- Battle for Glina in 1991: Part of the Croatian War of Independence
| Date | First battle: 26 June 1991 Second battle: 26 July 1991 |
| Location | Glina, Croatia |
| Result | SAO Krajina victory in both battles |

Belligerents
- SAO Krajina Supported by: Yugoslavia: Croatia

Commanders and leaders
- Dragan Vasiljković Bojan Drobnjak: Tomislav Rom † Ivan Šantek (WIA)

Units involved
- Yugoslav People's Army Yugoslav Ground Forces; Krajina Territorial Defense Kninjas: Croatian National Guard Croatian Police

Strength
- 28–29 soldiers & volunteers: 600–650 soldiers and police officers

Casualties and losses
- Unofficial estimate: 2 killed and 1 wounded: Unknown

= Battles of Glina (1991) =

Battle of the Croatian War of Independence

The Battle for Glina was an armed conflict between a Knindža unit supported by the JNA against the joint forces of the Ministry of Internal Affairs of the Republic of Croatia and the Croatian Army. Two battles were fought in Glina and both ended in serbian victories as they managed to capture of the police station, which became part of SAO Krajina.

==Background==
In January 1991, the Ministry of Internal Affairs of the Republic of Srpska Krajina was founded, which sought to unite all police stations that were not under the control of the authorities in Zagreb.

For this reason, a message was sent to the police stations in Knin, Obrovac, Benkovac, Gračac, Donji Lapac, Titova Korenica, Dvor, Glina, Kostajnica and Vojnić that they have joined the Interior Ministry of SAO Krajina. As these were towns with a Serb ethnic majority population, the subordination to the authorities in Knin was mostly voluntary.

==Course of the Battles==
===First battle===
The first clashes in Glina took place on June 26 of 1991. During these clashes, an infantry group of the Croatian National Guard (ZNG) arrived in town while the Yugoslav People's Army (JNA), held the entire region around Glina, according to the statements of Dragan Vasiljković which were also indirectly confirmed by Croatian sources. In short-lived skirmishes, one Croatian policeman was killed, Tomislav Rom, and another one was wounded, Ivan Šantek. The Croatian policemen were offered to leave the town and go towards Jukinac. After this retreat, the Serb forces marched towards the Glina police station and occupied it.

===Second battle===

Exactly a month after the first battle, on July 26 of 1991, a group of 21 Kninjas under the command of Dragan Vasiljković entered the city, and with them eight more volunteers. According to the statements of Vasiljković, they came to the reconnaissance and had no idea how many members of the Croatian forces were there, otherwise they would not have attacked the city if they had known that there were between 600 and 650. These volunteers managed to agree with the lieutenant of the JNA, Bojan Drobnjak, that provide them with tank support in the event of an attack on Croatian positions.

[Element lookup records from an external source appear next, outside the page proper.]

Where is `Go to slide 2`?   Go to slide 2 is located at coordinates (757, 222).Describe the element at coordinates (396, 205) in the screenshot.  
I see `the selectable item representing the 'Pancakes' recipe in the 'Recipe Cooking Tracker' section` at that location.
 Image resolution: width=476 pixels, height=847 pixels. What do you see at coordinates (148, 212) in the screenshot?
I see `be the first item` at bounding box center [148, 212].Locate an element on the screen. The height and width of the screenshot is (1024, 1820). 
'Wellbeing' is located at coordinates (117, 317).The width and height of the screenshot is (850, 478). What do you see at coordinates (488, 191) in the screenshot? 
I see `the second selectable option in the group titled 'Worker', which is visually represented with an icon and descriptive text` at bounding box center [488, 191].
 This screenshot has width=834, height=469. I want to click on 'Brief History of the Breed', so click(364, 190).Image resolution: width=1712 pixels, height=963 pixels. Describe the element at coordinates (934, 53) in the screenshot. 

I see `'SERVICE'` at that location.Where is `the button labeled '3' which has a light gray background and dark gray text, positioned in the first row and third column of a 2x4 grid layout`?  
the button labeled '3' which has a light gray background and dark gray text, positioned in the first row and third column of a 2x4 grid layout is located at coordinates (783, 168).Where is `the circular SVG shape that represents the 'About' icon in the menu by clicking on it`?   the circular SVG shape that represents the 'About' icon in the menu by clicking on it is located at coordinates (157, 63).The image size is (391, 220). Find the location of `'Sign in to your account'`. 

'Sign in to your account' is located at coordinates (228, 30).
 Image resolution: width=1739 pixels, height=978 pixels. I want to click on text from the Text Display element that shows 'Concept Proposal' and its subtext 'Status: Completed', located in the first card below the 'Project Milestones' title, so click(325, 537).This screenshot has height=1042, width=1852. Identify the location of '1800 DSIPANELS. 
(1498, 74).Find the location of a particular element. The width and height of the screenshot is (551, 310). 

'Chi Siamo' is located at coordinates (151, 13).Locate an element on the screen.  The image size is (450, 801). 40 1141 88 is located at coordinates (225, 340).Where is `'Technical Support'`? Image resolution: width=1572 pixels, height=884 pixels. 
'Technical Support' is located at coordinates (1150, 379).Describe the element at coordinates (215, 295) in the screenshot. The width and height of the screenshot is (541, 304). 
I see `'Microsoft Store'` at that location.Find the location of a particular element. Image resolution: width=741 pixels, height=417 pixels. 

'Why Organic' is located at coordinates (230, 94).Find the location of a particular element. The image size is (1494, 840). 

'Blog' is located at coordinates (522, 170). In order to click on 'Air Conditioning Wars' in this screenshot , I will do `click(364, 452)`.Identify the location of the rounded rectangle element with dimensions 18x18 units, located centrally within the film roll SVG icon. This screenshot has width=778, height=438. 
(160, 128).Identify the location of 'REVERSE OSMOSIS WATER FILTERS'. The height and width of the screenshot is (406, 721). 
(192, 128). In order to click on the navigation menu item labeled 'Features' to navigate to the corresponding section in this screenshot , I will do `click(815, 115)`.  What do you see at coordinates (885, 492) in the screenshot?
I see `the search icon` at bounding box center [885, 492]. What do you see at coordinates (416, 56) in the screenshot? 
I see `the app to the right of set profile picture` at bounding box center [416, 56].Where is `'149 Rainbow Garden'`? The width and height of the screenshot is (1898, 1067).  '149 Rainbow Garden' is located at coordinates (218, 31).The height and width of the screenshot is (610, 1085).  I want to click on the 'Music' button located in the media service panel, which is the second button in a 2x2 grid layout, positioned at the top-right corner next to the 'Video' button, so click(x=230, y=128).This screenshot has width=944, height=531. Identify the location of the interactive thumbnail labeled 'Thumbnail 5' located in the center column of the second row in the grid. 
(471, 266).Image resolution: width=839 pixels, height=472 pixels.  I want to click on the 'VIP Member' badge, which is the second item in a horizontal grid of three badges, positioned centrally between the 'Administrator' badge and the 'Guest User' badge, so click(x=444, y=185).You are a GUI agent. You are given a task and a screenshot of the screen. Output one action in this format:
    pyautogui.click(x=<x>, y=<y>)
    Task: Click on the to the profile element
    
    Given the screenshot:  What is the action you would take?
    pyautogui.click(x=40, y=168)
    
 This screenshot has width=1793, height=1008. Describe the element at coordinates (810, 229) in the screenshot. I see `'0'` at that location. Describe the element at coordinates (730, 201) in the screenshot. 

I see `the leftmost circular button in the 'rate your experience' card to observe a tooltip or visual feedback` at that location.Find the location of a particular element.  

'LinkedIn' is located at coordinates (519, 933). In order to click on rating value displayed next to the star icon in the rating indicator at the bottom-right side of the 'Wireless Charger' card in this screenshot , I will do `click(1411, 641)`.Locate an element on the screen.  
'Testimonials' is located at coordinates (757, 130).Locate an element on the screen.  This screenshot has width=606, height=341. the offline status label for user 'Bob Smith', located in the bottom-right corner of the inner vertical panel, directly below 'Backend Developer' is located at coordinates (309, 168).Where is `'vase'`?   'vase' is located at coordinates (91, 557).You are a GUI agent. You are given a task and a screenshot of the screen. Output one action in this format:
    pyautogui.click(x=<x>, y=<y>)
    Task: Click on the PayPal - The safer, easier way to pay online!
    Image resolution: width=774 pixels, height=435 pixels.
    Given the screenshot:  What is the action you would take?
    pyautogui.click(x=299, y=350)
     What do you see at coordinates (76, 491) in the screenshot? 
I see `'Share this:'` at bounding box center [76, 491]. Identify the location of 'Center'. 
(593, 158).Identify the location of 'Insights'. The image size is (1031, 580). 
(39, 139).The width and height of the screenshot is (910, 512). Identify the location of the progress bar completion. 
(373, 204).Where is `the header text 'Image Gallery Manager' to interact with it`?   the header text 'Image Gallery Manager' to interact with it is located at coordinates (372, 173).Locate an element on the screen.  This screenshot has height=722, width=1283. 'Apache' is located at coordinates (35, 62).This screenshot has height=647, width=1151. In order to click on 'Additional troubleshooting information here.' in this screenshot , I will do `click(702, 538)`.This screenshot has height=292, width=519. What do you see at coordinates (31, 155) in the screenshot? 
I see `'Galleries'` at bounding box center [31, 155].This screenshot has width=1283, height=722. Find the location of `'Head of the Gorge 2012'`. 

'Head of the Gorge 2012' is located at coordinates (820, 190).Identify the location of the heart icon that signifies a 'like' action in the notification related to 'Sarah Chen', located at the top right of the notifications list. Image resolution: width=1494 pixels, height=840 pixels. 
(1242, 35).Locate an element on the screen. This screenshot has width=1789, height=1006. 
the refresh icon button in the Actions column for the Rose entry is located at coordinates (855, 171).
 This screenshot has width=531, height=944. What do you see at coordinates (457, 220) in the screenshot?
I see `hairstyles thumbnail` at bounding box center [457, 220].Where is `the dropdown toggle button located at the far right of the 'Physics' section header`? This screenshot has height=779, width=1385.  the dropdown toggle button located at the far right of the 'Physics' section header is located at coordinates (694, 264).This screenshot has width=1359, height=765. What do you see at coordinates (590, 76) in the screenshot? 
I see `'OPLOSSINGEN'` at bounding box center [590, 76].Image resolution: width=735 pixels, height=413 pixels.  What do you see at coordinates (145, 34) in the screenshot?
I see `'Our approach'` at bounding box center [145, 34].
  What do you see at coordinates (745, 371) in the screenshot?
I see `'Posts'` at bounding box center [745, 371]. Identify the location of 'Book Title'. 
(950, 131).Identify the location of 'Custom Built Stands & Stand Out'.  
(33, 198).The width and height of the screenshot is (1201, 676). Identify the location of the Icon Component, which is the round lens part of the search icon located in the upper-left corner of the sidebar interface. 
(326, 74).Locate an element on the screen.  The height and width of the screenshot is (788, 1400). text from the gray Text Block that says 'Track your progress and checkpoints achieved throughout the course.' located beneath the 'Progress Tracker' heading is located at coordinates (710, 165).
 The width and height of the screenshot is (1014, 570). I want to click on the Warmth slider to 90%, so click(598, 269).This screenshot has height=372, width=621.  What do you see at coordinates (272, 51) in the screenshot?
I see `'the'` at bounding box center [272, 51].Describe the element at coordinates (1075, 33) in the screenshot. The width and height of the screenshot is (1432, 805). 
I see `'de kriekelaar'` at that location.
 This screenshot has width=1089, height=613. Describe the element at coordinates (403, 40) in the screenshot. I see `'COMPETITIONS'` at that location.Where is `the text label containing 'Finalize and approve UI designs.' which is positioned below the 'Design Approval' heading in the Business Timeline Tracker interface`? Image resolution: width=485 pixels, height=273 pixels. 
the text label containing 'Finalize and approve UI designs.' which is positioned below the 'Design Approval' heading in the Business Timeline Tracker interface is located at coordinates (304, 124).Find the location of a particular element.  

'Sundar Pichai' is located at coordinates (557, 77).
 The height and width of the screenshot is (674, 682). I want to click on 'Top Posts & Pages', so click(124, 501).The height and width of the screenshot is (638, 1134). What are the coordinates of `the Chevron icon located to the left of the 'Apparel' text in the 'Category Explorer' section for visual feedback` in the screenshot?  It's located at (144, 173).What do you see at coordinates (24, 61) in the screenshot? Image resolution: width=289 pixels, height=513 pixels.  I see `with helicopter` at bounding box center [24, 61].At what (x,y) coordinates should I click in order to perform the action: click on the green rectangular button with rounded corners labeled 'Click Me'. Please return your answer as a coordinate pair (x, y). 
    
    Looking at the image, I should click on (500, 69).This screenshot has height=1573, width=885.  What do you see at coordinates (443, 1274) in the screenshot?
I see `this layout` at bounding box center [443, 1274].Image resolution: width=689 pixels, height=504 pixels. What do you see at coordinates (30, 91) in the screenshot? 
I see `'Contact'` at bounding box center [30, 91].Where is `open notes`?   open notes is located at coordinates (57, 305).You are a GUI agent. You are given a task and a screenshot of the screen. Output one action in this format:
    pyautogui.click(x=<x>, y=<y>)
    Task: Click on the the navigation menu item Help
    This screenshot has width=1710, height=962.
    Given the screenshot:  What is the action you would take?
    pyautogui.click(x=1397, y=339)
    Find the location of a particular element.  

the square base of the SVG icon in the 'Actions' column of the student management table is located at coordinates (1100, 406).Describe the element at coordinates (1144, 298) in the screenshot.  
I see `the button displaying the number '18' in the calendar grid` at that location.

The attack on the Croatian positions began, but tank support was absent as Drobnjak and his tank were moved to a new position. However, he managed to fire 4 rockets at the positions of the Croatian forces. It probably had a psychological effect on the Croatian forces leaving their positions and going towards Jukinac, then Gornji and Donji Viduševac, and then completely leaving that territory.

In the short-lived battle, two Serbian volunteers were killed, and one member of the Knindža unit was wounded. Glina remained part of the SAO Krajina until August 6 of 1995 when it was captured during Operation Storm.